The council has been deadlocked in the last four meetings, the last one being on January 4, with states seeking sole powers to control assessee with annual turnover of up to Rs 1.5 crore.
Centre, however, is not in favour of a horizontal split as it feels states do not have the expertise to administer levies like service tax.
Jaitley is also not favour of dual agencies auditing and scrutinising each taxpayer as he reckons multiple authorities could end up acting at cross-purposes.
Jaitley had last week hoped to resolve the pending issues to get the new indirect tax regime rolling from April 1.
“Most of the issues have been sorted out, some critical issues remain and these critical issues over the next few weeks we will try and solve out,” he said last week. “We would want it to be implemented from April if all issues are resolved.”
The GST Council is also to discuss the taxation of trade in territorial waters.
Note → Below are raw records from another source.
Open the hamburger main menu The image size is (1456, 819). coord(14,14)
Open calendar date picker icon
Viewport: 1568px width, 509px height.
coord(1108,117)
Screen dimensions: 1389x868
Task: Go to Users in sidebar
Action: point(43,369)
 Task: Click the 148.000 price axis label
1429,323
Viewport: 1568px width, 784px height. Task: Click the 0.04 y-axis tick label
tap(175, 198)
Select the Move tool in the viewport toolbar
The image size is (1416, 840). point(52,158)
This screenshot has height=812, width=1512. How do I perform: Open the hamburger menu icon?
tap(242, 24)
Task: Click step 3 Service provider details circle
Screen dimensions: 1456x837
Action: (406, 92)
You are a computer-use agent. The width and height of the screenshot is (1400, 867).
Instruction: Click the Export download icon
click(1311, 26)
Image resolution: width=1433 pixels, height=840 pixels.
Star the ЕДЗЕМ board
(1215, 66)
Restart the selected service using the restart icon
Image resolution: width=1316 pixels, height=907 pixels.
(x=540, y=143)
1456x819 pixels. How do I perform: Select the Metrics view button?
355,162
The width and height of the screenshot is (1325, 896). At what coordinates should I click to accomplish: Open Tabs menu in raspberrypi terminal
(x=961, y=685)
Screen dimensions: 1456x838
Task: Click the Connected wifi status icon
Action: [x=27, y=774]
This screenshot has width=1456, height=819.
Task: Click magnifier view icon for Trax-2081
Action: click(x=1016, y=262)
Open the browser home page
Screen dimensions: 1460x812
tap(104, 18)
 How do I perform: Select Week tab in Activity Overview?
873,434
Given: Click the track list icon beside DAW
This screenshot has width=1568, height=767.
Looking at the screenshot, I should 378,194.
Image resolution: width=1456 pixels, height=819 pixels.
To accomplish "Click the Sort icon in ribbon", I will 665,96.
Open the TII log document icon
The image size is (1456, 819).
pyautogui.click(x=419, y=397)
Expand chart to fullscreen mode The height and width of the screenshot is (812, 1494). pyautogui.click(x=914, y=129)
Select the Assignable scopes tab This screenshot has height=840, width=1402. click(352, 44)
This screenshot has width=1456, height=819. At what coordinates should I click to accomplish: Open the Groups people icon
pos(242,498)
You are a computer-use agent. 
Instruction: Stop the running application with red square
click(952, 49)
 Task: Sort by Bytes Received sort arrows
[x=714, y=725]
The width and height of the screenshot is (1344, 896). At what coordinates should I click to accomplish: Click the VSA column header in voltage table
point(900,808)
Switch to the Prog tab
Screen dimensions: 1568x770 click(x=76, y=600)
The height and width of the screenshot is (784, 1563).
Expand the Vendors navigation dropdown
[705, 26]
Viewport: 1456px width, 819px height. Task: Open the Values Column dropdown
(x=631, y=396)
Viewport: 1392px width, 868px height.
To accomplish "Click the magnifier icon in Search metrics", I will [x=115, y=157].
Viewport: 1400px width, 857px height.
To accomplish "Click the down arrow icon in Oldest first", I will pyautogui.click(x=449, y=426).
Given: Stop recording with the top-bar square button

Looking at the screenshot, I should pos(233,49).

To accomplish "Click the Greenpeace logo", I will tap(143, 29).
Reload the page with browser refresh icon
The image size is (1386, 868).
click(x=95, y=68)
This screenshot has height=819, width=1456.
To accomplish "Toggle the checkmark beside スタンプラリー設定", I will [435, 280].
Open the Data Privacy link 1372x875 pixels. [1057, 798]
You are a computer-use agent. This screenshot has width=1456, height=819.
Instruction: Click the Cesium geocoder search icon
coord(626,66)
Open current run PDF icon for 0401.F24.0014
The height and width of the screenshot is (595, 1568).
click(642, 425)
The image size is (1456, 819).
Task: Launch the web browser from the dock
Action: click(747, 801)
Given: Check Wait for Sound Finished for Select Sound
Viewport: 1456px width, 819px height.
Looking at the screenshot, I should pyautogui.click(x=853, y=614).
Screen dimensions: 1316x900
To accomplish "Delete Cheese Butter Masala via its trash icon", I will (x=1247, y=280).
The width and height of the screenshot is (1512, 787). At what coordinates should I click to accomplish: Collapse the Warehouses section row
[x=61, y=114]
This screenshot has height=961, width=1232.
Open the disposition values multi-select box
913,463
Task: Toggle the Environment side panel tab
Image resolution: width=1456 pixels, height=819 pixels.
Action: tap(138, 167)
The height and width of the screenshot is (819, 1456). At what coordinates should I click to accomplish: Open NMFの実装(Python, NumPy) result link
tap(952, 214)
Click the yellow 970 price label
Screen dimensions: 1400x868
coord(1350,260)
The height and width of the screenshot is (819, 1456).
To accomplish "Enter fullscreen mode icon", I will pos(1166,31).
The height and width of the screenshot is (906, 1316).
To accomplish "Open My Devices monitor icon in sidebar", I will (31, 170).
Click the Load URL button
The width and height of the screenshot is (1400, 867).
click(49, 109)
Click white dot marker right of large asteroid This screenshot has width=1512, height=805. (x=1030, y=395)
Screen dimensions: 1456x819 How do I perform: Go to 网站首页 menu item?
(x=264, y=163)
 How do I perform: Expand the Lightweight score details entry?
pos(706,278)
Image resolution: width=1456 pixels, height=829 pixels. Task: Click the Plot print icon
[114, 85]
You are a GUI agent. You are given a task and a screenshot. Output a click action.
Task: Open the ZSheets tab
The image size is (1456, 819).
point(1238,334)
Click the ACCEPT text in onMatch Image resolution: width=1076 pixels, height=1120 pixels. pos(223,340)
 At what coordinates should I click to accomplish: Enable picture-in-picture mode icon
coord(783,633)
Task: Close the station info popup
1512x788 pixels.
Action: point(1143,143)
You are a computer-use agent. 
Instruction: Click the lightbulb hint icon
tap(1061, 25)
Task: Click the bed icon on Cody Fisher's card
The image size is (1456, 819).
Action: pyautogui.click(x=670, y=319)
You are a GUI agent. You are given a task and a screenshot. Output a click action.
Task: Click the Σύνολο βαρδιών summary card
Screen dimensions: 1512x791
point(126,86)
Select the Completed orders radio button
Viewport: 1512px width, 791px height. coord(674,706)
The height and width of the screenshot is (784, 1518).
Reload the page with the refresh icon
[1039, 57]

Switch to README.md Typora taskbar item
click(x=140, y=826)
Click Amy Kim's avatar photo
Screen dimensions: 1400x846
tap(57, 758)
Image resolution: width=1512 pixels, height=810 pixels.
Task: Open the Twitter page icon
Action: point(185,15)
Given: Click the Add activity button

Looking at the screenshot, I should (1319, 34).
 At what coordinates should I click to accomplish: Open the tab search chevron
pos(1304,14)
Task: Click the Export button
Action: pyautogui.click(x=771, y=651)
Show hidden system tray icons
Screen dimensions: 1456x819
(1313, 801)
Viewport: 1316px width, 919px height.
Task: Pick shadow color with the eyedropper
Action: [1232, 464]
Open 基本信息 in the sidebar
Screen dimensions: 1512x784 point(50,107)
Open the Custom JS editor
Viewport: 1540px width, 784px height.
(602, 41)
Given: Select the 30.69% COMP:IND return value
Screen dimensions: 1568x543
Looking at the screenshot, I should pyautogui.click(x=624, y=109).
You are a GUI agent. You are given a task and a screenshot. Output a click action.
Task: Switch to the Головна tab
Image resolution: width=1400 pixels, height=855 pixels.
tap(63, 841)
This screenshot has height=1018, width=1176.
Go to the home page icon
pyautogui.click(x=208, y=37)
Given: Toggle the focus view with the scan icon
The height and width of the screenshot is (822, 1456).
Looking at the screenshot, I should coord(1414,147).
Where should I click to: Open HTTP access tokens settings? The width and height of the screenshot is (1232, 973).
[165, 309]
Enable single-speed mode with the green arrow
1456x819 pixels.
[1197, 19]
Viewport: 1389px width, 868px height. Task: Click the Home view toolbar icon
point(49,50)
Also the corpus to be created for compensating states for loss of revenue from GST rollout may figure in tomorrow’s meeting, sources said.
The council had in previous meeting agreed on most of the clauses of the draft IGST law, which along with Central-GST (CGST) and State-GST (SGST) have to be passed by the Parliament and state legislatives respectively before the new tax regime can be rolled out.
Interated-GST or IGST deals with levy on inter-state supply (including stock transfers) of goods or services.
GST will subsume a host of indirect taxes levied by the centre and the states, including excise duty, value-added tax, service tax, entry tax, luxury tax and entertainment tax.
The Parliament passed the landmark constitutional amendment in August last year and more than half of state legislatures ratified it by mid-September. According to Jaitley, GST needs to be rolled out latest by September 16, 2017.
Under the Constitutional Amendment passed by Parliament for the GST implementation, some of the existing levies would expire after September 16.
GST would transform India into a single market, boost revenues through better compliance and simpler procedure.